All these points show that we have presented three models able to automatically segment pavement cracks with a high F1-score and achieve good generalization by distinguishing among different types of outliers.
U-Net-B has a compact structure with a short processing time, which is composed of series of 3 convolutional layers followed by a maxpooling layer to reduce the size of the original image 75%. This is followed by a series of convolutions and upsampling layers, concatenated with their correspondent in the encoder part.

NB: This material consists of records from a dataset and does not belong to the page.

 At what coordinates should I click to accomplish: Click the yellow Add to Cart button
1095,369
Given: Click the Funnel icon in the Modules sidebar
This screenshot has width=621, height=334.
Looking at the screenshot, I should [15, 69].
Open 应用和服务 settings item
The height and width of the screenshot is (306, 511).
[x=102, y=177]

As shown in Fig. 7 the internal layers of U-Net-B process the raw image highlighting the cracks over the background to finally obtain a binary image.
Future work will focus on the analysis of binary images segmentation where these have much less region on interest to the rest of the image. This disproportion hinders the correct crack segmentation by reducing the crack continuity. As a consequence, the neural network achieves lower precision in the segmentation process.